Word and element location records
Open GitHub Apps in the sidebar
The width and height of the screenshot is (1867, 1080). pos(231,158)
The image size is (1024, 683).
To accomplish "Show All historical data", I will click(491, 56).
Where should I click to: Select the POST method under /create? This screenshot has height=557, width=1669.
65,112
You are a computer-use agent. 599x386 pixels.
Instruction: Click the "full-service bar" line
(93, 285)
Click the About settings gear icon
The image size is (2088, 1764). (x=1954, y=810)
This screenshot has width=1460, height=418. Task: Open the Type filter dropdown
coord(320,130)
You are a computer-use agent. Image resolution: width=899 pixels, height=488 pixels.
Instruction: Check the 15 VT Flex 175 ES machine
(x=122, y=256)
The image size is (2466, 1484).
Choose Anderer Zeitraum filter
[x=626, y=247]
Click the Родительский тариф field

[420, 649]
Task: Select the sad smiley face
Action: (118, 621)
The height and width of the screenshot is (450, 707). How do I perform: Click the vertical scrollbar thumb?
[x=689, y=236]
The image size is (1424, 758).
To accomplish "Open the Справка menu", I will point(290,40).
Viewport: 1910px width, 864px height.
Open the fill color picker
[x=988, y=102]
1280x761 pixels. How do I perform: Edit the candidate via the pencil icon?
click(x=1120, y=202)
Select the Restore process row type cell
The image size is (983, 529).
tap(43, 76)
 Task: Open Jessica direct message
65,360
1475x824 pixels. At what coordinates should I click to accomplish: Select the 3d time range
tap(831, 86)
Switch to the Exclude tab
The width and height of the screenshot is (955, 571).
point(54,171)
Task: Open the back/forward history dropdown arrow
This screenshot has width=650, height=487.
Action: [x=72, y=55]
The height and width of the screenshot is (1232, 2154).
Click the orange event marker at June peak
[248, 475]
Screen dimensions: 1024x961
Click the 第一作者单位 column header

- [Prompt] Render the items above as a JSON list of strings, one string for each line, with blank lines left out.

- [Response to the exercise]
[
  "Open GitHub Apps in the sidebar",
  "The width and height of the screenshot is (1867, 1080). pos(231,158)",
  "The image size is (1024, 683).",
  "To accomplish \"Show All historical data\", I will click(491, 56).",
  "Where should I click to: Select the POST method under /create? This screenshot has height=557, width=1669.",
  "65,112",
  "You are a computer-use agent. 599x386 pixels.",
  "Instruction: Click the \"full-service bar\" line",
  "(93, 285)",
  "Click the About settings gear icon",
  "The image size is (2088, 1764). (x=1954, y=810)",
  "This screenshot has width=1460, height=418. Task: Open the Type filter dropdown",
  "coord(320,130)",
  "You are a computer-use agent. Image resolution: width=899 pixels, height=488 pixels.",
  "Instruction: Check the 15 VT Flex 175 ES machine",
  "(x=122, y=256)",
  "The image size is (2466, 1484).",
  "Choose Anderer Zeitraum filter",
  "[x=626, y=247]",
  "Click the Родительский тариф field",
  "[420, 649]",
  "Task: Select the sad smiley face",
  "Action: (118, 621)",
  "The height and width of the screenshot is (450, 707). How do I perform: Click the vertical scrollbar thumb?",
  "[x=689, y=236]",
  "The image size is (1424, 758).",
  "To accomplish \"Open the Справка menu\", I will point(290,40).",
  "Viewport: 1910px width, 864px height.",
  "Open the fill color picker",
  "[x=988, y=102]",
  "1280x761 pixels. How do I perform: Edit the candidate via the pencil icon?",
  "click(x=1120, y=202)",
  "Select the Restore process row type cell",
  "The image size is (983, 529).",
  "tap(43, 76)",
  " Task: Open Jessica direct message",
  "65,360",
  "1475x824 pixels. At what coordinates should I click to accomplish: Select the 3d time range",
  "tap(831, 86)",
  "Switch to the Exclude tab",
  "The width and height of the screenshot is (955, 571).",
  "point(54,171)",
  "Task: Open the back/forward history dropdown arrow",
  "This screenshot has width=650, height=487.",
  "Action: [x=72, y=55]",
  "The height and width of the screenshot is (1232, 2154).",
  "Click the orange event marker at June peak",
  "[248, 475]",
  "Screen dimensions: 1024x961",
  "Click the 第一作者单位 column header"
]